Astrocyte-derived TNF and glutamate critically modulate microglia reactivity by methamphetamine

Abstract

Methamphetamine (Meth) is a powerful illicit psychostimulant, widely used for recreational purposes. Besides disrupting the monoaminergic system and promoting oxidative brain damage, Meth also causes neuroinflammation that contributes to synaptic dysfunction and behavioral deficits. Aberrant activation of microglia, the largest myeloid cell population in the brain, is a common feature in neurological disorders linked to cognitive impairment and neuroinflammation. In this study, we investigated the mechanisms underlying the aberrant activation of microglia elicited by Meth in the adult mouse brain.
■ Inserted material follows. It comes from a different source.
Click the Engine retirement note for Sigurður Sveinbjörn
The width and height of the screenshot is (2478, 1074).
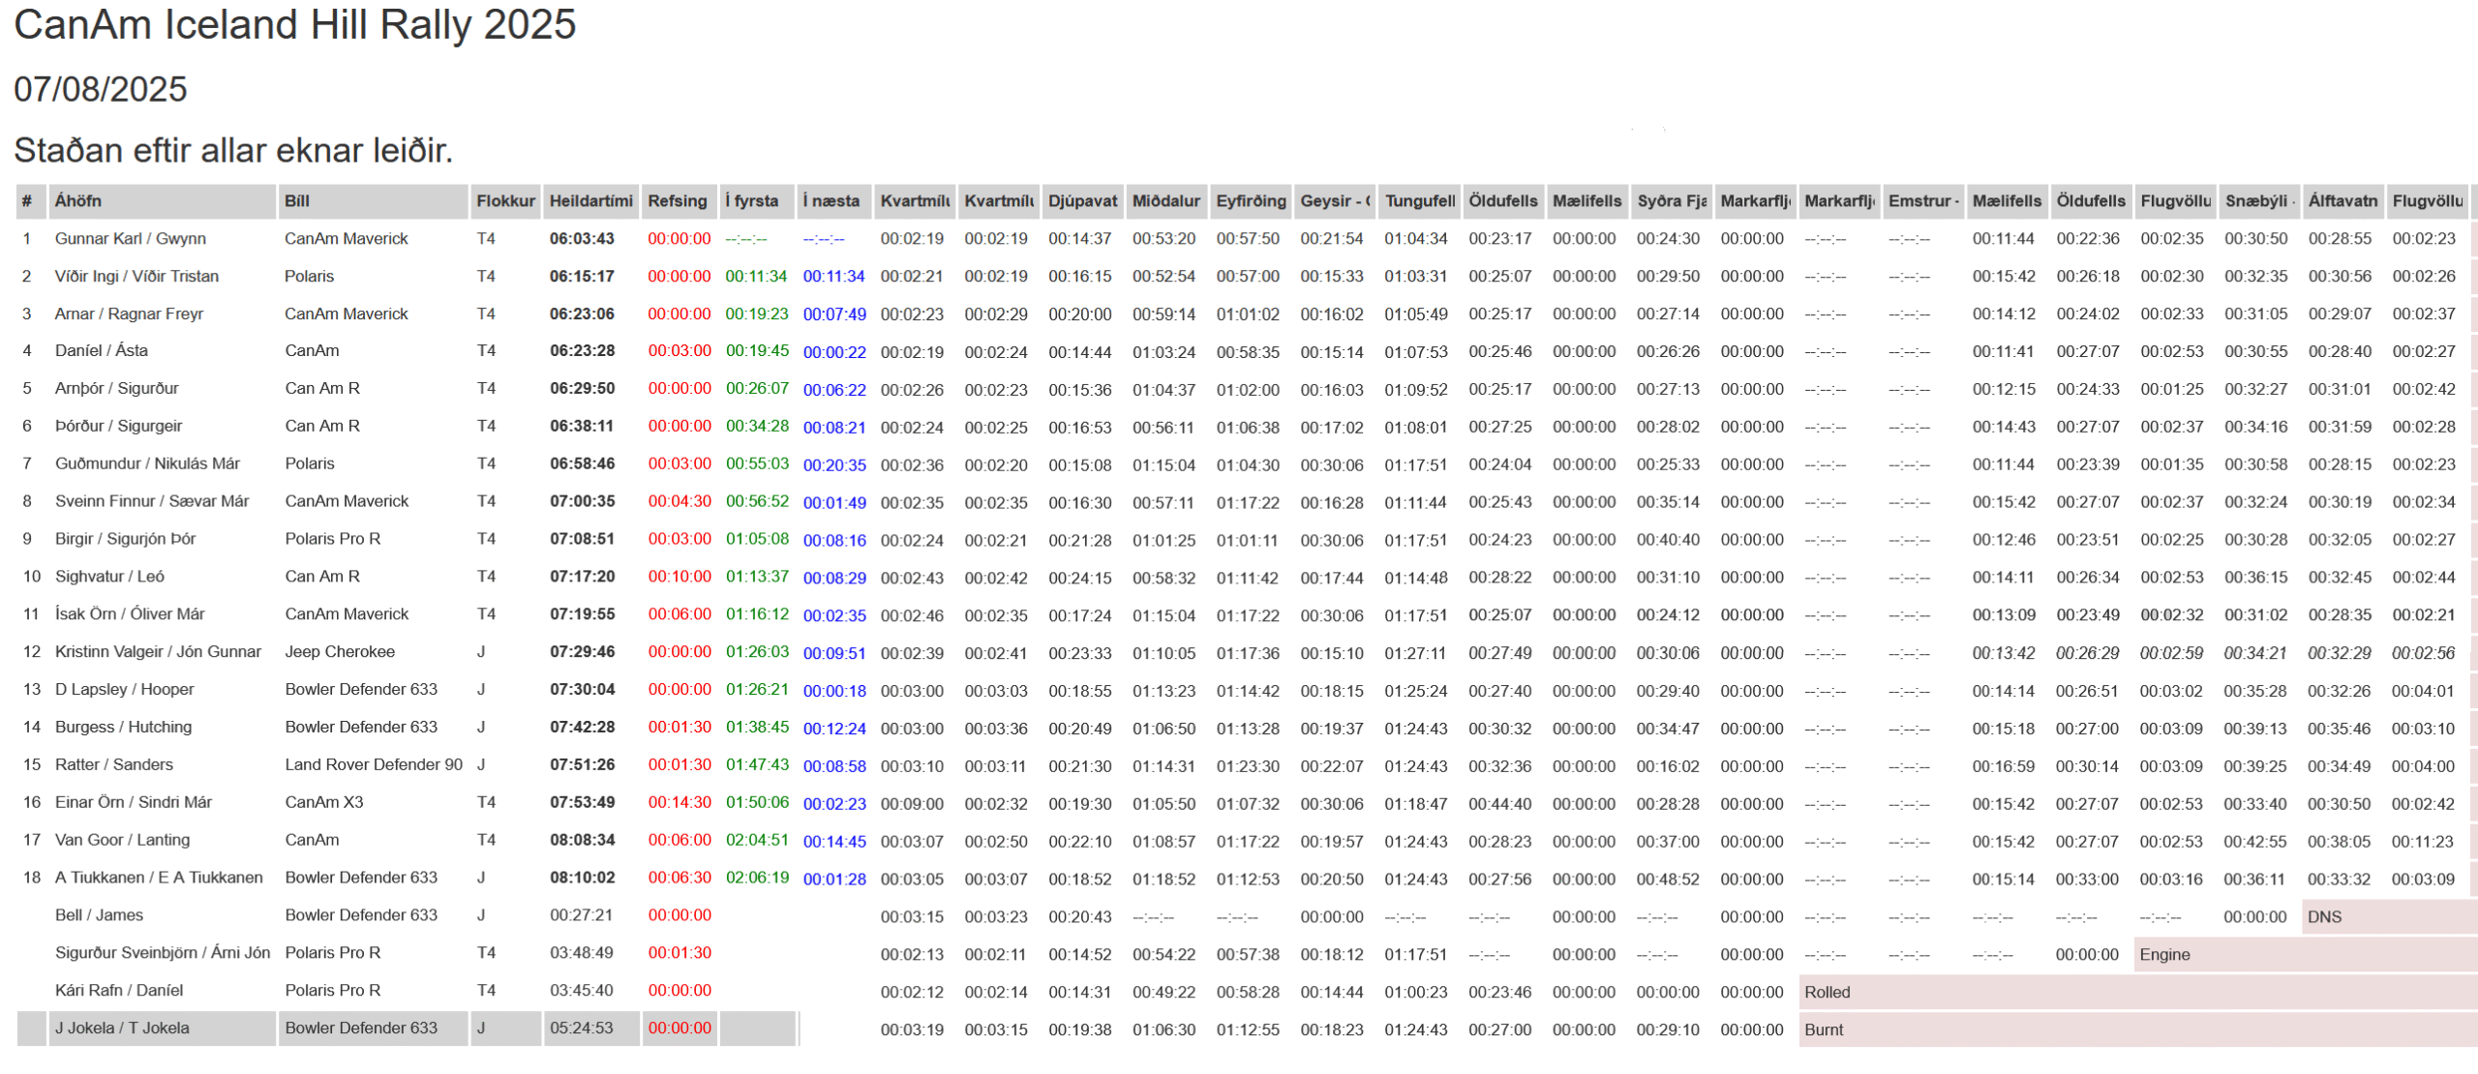click(x=2164, y=955)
We found that binge Meth exposure caused microgliosis and disrupted risk assessment behavior (a feature that usually occurs in human Meth abusers), both of which required astrocyte-to-microglia crosstalk. Mechanistically, Meth triggered a detrimental increase of glutamate exocytosis from astrocytes (in a manner dependent on TNF production and calcium mobilization), promoting microglial expansion and reactivity. Ablating TNF production or suppressing astrocytic calcium mobilization prevented microglia reactivity and abolished the behavioral phenotype elicited by Meth exposure. Overall, our data indicate that glial crosstalk is critical to relay behavioral alterations caused by acute Meth exposure.